▶ [DESCRIPTION OF THE TASK]
Below are some records. Return exactly the lines from the one with "Open the Resource Groups menu" to the one with "Task: Select the green neon oval symbol", and nothing else.

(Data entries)

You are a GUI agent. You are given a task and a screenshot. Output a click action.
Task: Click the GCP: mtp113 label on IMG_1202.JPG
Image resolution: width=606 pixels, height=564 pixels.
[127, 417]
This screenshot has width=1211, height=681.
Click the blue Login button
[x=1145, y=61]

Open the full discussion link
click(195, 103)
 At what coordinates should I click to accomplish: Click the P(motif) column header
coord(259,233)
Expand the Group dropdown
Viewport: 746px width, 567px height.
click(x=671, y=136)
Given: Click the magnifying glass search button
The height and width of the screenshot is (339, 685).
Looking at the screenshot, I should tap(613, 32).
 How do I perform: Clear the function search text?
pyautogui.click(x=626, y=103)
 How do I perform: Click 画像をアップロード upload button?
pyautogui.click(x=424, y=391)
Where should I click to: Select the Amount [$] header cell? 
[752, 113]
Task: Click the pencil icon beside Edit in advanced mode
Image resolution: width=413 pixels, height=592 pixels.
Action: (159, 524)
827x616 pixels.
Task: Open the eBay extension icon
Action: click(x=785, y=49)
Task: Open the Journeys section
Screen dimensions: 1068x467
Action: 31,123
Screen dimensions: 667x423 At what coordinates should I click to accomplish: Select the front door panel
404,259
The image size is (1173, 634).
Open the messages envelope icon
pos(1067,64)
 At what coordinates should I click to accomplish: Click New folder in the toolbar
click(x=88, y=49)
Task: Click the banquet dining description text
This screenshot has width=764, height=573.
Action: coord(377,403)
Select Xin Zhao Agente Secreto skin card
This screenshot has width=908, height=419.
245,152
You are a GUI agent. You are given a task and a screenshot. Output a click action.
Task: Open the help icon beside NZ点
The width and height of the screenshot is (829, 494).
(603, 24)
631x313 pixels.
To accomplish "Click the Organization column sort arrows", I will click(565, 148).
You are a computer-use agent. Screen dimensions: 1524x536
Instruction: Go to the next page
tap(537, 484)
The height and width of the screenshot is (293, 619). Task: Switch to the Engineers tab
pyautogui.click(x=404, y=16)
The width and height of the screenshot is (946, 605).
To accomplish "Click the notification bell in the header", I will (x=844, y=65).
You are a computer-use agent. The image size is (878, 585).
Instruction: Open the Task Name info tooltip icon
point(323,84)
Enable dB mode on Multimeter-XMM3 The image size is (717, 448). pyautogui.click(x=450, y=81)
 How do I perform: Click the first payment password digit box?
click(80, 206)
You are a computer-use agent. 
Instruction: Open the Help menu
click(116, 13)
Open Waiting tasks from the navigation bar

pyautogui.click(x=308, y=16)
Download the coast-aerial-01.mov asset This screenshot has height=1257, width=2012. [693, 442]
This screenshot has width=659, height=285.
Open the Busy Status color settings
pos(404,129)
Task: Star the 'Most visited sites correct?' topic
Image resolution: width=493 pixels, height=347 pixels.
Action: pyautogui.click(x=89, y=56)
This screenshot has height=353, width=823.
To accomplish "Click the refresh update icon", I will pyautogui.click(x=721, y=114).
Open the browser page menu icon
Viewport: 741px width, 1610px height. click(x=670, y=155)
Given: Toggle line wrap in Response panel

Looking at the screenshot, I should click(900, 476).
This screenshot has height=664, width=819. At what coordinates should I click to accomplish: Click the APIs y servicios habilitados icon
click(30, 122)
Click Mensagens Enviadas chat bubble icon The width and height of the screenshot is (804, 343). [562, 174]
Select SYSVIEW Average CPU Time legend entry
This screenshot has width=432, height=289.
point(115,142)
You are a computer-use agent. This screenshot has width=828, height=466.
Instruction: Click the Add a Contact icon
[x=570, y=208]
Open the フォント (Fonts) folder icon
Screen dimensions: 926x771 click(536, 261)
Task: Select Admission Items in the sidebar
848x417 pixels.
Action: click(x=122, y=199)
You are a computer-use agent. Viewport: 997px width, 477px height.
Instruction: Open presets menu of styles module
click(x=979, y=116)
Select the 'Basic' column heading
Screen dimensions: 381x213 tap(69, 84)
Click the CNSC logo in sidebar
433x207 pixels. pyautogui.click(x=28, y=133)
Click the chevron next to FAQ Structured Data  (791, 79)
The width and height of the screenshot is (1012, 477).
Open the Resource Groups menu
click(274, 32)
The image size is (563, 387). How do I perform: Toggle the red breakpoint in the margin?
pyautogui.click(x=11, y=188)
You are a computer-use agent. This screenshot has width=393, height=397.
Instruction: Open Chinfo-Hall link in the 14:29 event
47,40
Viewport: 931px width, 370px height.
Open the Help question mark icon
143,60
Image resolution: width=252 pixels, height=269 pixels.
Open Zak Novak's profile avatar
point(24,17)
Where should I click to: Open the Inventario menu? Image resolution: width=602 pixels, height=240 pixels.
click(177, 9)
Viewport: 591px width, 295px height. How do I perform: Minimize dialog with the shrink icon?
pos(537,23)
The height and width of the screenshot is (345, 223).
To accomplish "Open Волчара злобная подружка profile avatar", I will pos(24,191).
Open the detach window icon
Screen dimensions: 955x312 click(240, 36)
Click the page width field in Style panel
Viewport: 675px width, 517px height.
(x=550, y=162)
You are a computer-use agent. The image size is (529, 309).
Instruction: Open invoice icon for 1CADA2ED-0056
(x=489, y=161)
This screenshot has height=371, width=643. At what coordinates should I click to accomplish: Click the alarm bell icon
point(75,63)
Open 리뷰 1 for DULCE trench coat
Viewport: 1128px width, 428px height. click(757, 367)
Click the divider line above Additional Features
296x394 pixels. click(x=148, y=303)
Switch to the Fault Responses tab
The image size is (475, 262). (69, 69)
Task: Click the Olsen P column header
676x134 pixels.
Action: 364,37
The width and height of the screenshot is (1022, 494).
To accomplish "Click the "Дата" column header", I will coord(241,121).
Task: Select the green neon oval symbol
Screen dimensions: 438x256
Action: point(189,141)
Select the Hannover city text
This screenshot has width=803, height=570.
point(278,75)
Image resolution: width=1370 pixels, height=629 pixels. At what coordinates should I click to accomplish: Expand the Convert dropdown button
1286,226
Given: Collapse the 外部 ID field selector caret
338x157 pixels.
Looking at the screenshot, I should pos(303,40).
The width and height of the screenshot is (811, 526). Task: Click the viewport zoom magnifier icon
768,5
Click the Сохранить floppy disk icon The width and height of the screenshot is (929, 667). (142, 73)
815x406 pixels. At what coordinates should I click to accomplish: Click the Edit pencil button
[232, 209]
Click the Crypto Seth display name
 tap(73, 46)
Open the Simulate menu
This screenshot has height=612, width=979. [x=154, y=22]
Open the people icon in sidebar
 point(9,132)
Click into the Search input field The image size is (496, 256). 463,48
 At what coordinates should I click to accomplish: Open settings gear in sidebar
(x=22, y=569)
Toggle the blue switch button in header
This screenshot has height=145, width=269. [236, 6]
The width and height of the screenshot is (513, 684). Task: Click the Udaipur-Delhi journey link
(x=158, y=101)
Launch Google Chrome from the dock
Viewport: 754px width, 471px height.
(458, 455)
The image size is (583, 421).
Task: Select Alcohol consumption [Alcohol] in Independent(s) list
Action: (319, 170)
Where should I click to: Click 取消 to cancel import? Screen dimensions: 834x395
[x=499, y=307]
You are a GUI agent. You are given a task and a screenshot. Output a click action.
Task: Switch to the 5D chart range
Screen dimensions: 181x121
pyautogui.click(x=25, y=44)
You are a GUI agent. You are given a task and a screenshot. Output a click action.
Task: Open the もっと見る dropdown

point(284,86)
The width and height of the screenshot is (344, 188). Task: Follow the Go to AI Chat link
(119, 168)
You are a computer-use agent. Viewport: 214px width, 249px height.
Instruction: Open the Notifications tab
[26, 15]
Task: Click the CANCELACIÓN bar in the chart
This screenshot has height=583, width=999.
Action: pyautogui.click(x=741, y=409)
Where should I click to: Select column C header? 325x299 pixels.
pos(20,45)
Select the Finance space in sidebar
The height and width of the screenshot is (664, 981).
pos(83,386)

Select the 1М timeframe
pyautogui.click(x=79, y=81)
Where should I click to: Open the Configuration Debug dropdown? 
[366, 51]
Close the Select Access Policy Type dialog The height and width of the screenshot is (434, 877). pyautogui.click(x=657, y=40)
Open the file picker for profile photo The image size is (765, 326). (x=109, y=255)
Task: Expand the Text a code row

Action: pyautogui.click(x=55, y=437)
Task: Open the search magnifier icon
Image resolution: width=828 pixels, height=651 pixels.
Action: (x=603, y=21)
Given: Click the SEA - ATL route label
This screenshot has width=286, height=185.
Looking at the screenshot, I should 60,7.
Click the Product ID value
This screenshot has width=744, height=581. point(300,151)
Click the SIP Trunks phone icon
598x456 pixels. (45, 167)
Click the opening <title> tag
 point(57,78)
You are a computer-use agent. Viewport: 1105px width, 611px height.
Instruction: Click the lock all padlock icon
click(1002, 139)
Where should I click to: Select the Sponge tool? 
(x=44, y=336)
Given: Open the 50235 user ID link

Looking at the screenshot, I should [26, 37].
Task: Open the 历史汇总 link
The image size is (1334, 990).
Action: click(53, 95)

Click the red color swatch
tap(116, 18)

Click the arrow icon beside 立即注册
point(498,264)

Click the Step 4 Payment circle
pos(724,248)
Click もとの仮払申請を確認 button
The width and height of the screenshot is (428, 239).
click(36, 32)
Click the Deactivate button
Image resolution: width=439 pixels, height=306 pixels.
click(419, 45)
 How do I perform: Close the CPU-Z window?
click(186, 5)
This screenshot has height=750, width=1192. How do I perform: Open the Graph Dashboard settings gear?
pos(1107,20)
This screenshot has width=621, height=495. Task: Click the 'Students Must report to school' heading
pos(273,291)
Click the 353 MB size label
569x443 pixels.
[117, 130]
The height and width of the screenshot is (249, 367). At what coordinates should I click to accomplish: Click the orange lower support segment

▶ [REPLY TO THE EXERCISE]
Open the Resource Groups menu
click(274, 32)
The image size is (563, 387). How do I perform: Toggle the red breakpoint in the margin?
pyautogui.click(x=11, y=188)
You are a computer-use agent. This screenshot has width=393, height=397.
Instruction: Open Chinfo-Hall link in the 14:29 event
47,40
Viewport: 931px width, 370px height.
Open the Help question mark icon
143,60
Image resolution: width=252 pixels, height=269 pixels.
Open Zak Novak's profile avatar
point(24,17)
Where should I click to: Open the Inventario menu? Image resolution: width=602 pixels, height=240 pixels.
click(177, 9)
Viewport: 591px width, 295px height. How do I perform: Minimize dialog with the shrink icon?
pos(537,23)
The height and width of the screenshot is (345, 223).
To accomplish "Open Волчара злобная подружка profile avatar", I will pos(24,191).
Open the detach window icon
Screen dimensions: 955x312 click(240, 36)
Click the page width field in Style panel
Viewport: 675px width, 517px height.
(x=550, y=162)
You are a computer-use agent. The image size is (529, 309).
Instruction: Open invoice icon for 1CADA2ED-0056
(x=489, y=161)
This screenshot has height=371, width=643. At what coordinates should I click to accomplish: Click the alarm bell icon
point(75,63)
Open 리뷰 1 for DULCE trench coat
Viewport: 1128px width, 428px height. click(757, 367)
Click the divider line above Additional Features
296x394 pixels. click(x=148, y=303)
Switch to the Fault Responses tab
The image size is (475, 262). (69, 69)
Task: Click the Olsen P column header
676x134 pixels.
Action: 364,37
The width and height of the screenshot is (1022, 494).
To accomplish "Click the "Дата" column header", I will coord(241,121).
Task: Select the green neon oval symbol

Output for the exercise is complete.